Scheduled for Wednesday, July 03, 3:00pm, “Confession of Murder” is Jeong Byeong-Gil’s first film. Like 2010’s Chinese-made “Detective Dee and the Mystery of the Phantom Flame”, the film owes more to Agatha Christie than John Woo. It is complicated story with a surprise ending. While nominally a policier, a genre that South Korea has virtually made its own, it does make much of an effort to psychologically probe its central characters—a function of their not being what they seem.

The film is based on the premise that Lee Du-seok, a serial killer of ten women, has come out of hiding just after the statute of limitations has run out. At his press conference, the handsome and charismatic killer announces the publication of a book based on his evil deeds that turns him overnight into a media celebrity. The film strives for satirical commentary on the rot at the heart of TV shows like Entertainment Tonight (or its Korean version to be more exact) but it is best when the attention shifts to Detective Choi, who was knifed in the face by Lee just after his final killing. Choi is a typical tough-as-nails anti-hero who breaks departmental rules almost every day but is deferential to his mom who treats him like an impertinent 16 year old she is sending to bed without supper. Their moments together on screen were much more entertaining to me than the car chases or convoluted plot twists.
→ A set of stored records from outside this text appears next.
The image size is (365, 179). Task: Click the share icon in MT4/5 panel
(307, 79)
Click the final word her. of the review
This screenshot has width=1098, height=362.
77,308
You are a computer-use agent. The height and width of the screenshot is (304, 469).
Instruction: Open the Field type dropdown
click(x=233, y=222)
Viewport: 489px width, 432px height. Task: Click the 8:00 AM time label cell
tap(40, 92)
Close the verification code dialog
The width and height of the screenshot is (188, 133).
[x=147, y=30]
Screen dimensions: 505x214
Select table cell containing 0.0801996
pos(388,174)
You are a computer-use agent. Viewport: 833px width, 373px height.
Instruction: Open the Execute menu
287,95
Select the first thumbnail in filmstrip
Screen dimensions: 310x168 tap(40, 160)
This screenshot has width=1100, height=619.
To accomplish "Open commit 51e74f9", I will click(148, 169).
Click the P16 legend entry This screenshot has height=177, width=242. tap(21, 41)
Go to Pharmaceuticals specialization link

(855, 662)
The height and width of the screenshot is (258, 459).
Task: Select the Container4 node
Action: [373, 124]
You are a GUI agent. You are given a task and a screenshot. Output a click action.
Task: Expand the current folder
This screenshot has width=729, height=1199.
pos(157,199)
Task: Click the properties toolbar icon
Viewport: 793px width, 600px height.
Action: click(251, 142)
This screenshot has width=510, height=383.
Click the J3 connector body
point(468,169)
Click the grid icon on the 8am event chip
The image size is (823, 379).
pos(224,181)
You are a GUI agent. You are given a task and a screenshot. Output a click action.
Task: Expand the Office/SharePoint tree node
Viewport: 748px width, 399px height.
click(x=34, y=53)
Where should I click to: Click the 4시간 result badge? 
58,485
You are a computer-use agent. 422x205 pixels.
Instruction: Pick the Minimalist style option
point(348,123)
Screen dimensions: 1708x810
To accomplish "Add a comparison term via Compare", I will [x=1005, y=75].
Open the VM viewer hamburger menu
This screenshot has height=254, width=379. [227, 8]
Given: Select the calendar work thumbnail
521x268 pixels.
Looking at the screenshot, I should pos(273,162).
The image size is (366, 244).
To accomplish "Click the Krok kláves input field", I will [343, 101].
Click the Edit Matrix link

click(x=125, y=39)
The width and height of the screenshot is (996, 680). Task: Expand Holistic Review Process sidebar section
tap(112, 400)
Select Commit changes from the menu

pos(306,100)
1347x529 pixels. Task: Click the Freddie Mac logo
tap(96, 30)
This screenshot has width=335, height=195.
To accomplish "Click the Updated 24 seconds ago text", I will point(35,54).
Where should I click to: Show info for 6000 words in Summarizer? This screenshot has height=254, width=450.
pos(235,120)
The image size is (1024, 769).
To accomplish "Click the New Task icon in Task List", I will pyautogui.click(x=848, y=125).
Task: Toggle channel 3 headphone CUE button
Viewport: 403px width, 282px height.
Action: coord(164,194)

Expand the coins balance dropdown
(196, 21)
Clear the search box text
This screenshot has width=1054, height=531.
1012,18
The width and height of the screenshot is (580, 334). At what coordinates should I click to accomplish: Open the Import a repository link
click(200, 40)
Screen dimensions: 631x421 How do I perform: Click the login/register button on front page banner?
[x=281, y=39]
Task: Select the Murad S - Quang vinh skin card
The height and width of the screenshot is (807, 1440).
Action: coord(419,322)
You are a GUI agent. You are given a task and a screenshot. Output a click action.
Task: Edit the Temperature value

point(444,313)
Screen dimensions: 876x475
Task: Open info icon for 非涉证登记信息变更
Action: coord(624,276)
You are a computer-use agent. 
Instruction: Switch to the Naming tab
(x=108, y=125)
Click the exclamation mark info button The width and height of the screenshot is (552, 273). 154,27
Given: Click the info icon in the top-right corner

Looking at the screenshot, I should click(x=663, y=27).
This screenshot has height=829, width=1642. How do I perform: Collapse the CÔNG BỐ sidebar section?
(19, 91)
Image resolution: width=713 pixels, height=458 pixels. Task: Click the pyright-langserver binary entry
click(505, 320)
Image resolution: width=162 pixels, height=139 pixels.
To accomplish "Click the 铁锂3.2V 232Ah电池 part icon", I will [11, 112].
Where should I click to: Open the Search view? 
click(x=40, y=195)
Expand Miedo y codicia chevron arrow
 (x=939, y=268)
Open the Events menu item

“Juvenile Offender” that plays at Friday, July 05, 2:15pm and Thursday, July 11, 6:00pm is Korean filmmaking at its best. Directed by Kang Yi-Kwan, it is riveting character study of two of Korean society’s “losers”. We first meet Ji-gu, a sixteen year old who lives in poverty with his sickly grandfather, as he and some friends break into a house that the gang-leader describes as belonging to his uncle. “Take anything you like”, he says. The cops eventually arrest everybody but only Ji-gu goes to jail because he is unable to afford a lawyer and has nobody to vouch for him. After spending close to a year in jail, he is told by the warden that they have located his mother Hyo-seung who abandoned him as a baby when she was just his age. To complete the cycle of “irresponsibility”, Ji-gu has impregnated his own girl friend just before getting picked up by the cops.

She picks him up from jail and takes him with her to the apartment she shares with Ji-Young, the proprietor of a hair-styling salon who she knew from high school and who has given her a job sweeping the floor and other menial tasks. Although she has been generous to Hyo-seung, who lives with her for free, she never tires of reminding her that she is nothing but a deadbeat. Hyo-seung is the classic “victim” psychologically while Ji-young is the classic passive-aggressive. The tense standoff between the two women breaks down, however, as soon as Ji-gu shows up. Unlike his mom, he does not feel particularly grateful. Nor does filial respect describe his ambivalence toward his mother, who he asks where she has been all her life. After seeing the two hapless souls trying to fend for themselves after being evicted from Ji-young’s apartment, you can understand why she never came around for him. She can barely take care of herself. The two work menial jobs and stay just barely one step ahead of homelessness, while working to make for lost time as mother and son.

The performances of Jung-hyun Lee as mother and Rae-yeon Kang as son are deserving of the awards they have garnered from three different film festivals. Jung-hyun Lee is a mixture of truculence and vulnerability as is her son. The screenwriter and director clearly understand how such qualities become endemic in those not on the inside track of the race for the survival of the fittest in today’s South Korea. We are thankful to blogger A.J. Albone for transcribing a panel discussion with the director last April:

I interviewed police, to know what was the real present situation of Korea, which were the social problems of young offenders and young single mothers. I shot the film in real locations, for instance, the scenes shot in the reformatory were a real location. For me it was very important to make a very realistic film.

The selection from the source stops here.